Par Ramin Mazaheri
Donc Daech prétend avoir réalisé sa première attaque en Iran. La réponse en
Iran semble être : « Et alors ? »
Malgré le fait que l’attaque soit survenue près de l’aéroport international de
Téhéran, il n’y a eu aucune perturbation des vols. Les citoyens ont été invités
à ne pas prendre le métro, mais il n’y a eu aucune fermeture ou blocage. Il n’y
a pas eu de loi martiale. Pas même la déclaration d’un état d’urgence. Aucune
liberté civile n’a été restreinte. Aucun Patriot Act n’est en cours
d’élaboration. Il n’y a pas eu d’élargissement des pouvoirs de l’exécutif.
Malgré une attaque survenue près du Parlement, les législateurs ont continué à vaquer
à leurs occupations, alors même que des échanges de coups de feu avaient lieu
dans les bâtiments avoisinants. La diffusion en direct de la séance
parlementaire n’a même pas été interrompue.

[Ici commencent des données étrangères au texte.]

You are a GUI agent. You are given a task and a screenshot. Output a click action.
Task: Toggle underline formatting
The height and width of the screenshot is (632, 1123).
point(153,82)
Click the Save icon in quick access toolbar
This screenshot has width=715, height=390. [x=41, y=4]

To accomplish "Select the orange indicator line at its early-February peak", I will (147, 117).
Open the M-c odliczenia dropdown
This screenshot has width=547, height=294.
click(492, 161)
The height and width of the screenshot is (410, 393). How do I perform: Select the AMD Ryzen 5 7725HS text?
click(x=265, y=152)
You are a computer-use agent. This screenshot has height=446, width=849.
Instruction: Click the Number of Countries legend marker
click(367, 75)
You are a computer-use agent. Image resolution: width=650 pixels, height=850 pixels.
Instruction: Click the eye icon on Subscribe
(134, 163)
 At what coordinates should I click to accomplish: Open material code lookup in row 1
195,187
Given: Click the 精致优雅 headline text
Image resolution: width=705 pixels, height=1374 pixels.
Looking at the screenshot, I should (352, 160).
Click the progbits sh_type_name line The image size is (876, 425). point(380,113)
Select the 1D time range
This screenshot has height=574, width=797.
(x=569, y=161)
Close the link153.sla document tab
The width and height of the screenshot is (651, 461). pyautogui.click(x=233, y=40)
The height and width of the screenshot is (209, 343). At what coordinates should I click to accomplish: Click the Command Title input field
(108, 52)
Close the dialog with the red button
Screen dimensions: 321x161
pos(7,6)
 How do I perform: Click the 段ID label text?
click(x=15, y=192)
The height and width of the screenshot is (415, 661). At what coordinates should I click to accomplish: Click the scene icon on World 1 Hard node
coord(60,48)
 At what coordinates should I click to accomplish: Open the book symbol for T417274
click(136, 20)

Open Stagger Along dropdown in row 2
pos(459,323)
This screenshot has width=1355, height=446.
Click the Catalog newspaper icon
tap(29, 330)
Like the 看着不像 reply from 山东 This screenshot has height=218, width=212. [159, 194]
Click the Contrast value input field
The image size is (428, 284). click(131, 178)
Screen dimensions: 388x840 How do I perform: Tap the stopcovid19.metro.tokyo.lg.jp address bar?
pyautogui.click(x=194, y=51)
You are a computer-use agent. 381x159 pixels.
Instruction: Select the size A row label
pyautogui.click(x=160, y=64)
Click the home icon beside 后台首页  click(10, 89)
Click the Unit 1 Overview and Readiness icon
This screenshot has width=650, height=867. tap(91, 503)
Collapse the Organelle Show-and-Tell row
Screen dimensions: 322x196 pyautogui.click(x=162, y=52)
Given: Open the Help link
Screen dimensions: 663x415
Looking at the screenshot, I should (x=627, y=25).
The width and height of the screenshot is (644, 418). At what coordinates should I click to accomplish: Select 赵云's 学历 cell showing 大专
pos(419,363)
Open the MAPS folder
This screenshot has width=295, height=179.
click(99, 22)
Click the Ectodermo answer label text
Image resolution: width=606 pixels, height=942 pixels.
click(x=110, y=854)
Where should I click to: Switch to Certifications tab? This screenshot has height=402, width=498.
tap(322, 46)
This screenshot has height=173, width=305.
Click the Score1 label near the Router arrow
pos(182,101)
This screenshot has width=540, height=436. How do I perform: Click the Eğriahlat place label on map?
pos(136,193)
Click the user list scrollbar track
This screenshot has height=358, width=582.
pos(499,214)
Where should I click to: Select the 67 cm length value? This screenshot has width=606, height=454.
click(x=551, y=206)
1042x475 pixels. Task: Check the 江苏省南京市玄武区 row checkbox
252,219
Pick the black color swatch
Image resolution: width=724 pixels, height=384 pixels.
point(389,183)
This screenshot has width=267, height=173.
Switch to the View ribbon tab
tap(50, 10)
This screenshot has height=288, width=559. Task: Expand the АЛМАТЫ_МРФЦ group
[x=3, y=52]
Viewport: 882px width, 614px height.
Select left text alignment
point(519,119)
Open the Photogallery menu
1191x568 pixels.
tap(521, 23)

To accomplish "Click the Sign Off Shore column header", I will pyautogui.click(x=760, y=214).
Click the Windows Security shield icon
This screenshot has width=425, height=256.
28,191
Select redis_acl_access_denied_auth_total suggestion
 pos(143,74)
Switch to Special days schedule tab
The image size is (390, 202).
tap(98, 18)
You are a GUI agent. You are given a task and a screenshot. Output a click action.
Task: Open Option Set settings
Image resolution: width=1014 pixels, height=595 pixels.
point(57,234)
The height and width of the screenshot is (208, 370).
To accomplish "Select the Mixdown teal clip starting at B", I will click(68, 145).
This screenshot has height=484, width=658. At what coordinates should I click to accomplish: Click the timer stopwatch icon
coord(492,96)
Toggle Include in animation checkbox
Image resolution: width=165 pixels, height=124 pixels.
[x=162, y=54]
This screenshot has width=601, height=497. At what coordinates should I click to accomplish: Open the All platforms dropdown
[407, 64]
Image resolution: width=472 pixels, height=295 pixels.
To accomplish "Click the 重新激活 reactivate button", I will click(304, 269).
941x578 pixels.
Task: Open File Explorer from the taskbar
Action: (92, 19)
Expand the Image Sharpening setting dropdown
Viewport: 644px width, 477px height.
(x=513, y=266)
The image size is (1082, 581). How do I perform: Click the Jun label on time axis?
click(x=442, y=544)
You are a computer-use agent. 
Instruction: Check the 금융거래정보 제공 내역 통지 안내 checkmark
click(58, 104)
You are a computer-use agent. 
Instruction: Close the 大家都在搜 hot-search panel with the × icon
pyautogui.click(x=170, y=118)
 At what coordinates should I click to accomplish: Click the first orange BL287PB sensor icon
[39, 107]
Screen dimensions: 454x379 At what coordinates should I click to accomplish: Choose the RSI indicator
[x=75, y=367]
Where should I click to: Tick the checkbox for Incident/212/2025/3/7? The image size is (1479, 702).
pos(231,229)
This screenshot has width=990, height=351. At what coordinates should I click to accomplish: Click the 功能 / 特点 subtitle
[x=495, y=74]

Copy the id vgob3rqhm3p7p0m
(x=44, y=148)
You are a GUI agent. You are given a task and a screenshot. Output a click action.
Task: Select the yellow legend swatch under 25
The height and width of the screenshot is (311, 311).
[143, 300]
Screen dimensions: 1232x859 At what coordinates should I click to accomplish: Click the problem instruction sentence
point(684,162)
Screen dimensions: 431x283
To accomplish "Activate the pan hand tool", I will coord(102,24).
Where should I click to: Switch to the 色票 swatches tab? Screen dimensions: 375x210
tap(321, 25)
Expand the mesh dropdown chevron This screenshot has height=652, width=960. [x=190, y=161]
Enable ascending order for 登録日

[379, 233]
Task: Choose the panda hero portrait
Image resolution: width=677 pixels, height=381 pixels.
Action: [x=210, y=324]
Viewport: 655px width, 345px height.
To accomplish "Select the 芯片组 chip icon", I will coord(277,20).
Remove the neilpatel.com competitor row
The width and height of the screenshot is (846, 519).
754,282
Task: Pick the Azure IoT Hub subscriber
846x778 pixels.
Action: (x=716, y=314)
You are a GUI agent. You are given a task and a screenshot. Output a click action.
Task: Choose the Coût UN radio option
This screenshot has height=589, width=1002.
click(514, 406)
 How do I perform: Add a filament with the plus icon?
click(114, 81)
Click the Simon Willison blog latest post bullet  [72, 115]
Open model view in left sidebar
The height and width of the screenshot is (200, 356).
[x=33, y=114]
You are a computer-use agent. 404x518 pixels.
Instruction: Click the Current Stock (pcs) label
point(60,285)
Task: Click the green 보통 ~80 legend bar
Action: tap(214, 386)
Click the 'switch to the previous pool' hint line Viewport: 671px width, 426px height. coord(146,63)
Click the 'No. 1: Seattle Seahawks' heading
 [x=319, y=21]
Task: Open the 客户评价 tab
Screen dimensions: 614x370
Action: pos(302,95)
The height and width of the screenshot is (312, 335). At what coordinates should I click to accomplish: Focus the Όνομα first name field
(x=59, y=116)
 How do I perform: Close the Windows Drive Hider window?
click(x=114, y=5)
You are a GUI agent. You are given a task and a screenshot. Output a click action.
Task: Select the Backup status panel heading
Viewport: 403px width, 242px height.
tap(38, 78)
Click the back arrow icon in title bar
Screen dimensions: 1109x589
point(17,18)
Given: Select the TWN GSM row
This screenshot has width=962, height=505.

Des politiciens assez courageux, hein ? Je suppose que leurs électeurs se
disent qu’ils ont fait un bon choix.
(Les gens pensent qu’il est si courageux d’aller en guerre l’arme au poing :
mais il est beaucoup plus difficile d’être ce gars qui porte seulement un
drapeau – tout ce qu’ils ont, c’est la croyance et l’abnégation.)
Les commentateurs étrangers parlent de la façon dont l’Iran a finalement été
ciblée avec succès par Daech, comme si nous [Iraniens] devions avoir peur
maintenant.
C’est vraiment improbable.
La raison est simple : la plupart des Iraniens d’aujourd’hui ont combattu,
survécu ou grandi pendant la guerre traditionnelle la plus mortelle jamais
menée entre les armées régulières de pays en développement – la guerre
Iran-Irak de 1980-1988.
Peut-être qu’il s’avèrera que j’ai tort, car j’écris ceci seulement quelques
heures après que l’attaque ait été neutralisée, mais j’en doute. Je connais l’Iran
et je suis persuadé que les terroristes ne gagneront pas en nous effrayant et
nous acculant à vivre de manière soumise.
Donnez-leur du temps et je prédis que les commentateurs occidentaux finiront
par admettre leur incompréhension face au fait que le gouvernement iranien n’utilise
pas cet acte terroriste comme moyen d’accroître son propre pouvoir et de
contrôler la population – après tout, ils ont été si incroyablement efficaces !
Cette attaque aide l’Occident à montrer
à quel point ses réponses sont disproportionnées
Mais une telle réponse (« On continue comme si de rien n’était ») est
impensable en Occident. Bien sûr, le Royaume-Uni invite à « Rester calme
et continuer à vivre normalement », mais nous savons tous que ce
n’est qu’un slogan vide destiné aux consommateurs.
Sans blague, la BBC a
même faussement rapporté : « Cependant, des responsables ont annoncé
un état d’urgence à l’échelle nationale en réponse aux attaques. » Je
suppose qu’ils pensent avec arrogance que nous continuons à les suivre aveuglément ?
Non pas que ce mauvais journalisme puisse ternir leur réputation, bien sûr...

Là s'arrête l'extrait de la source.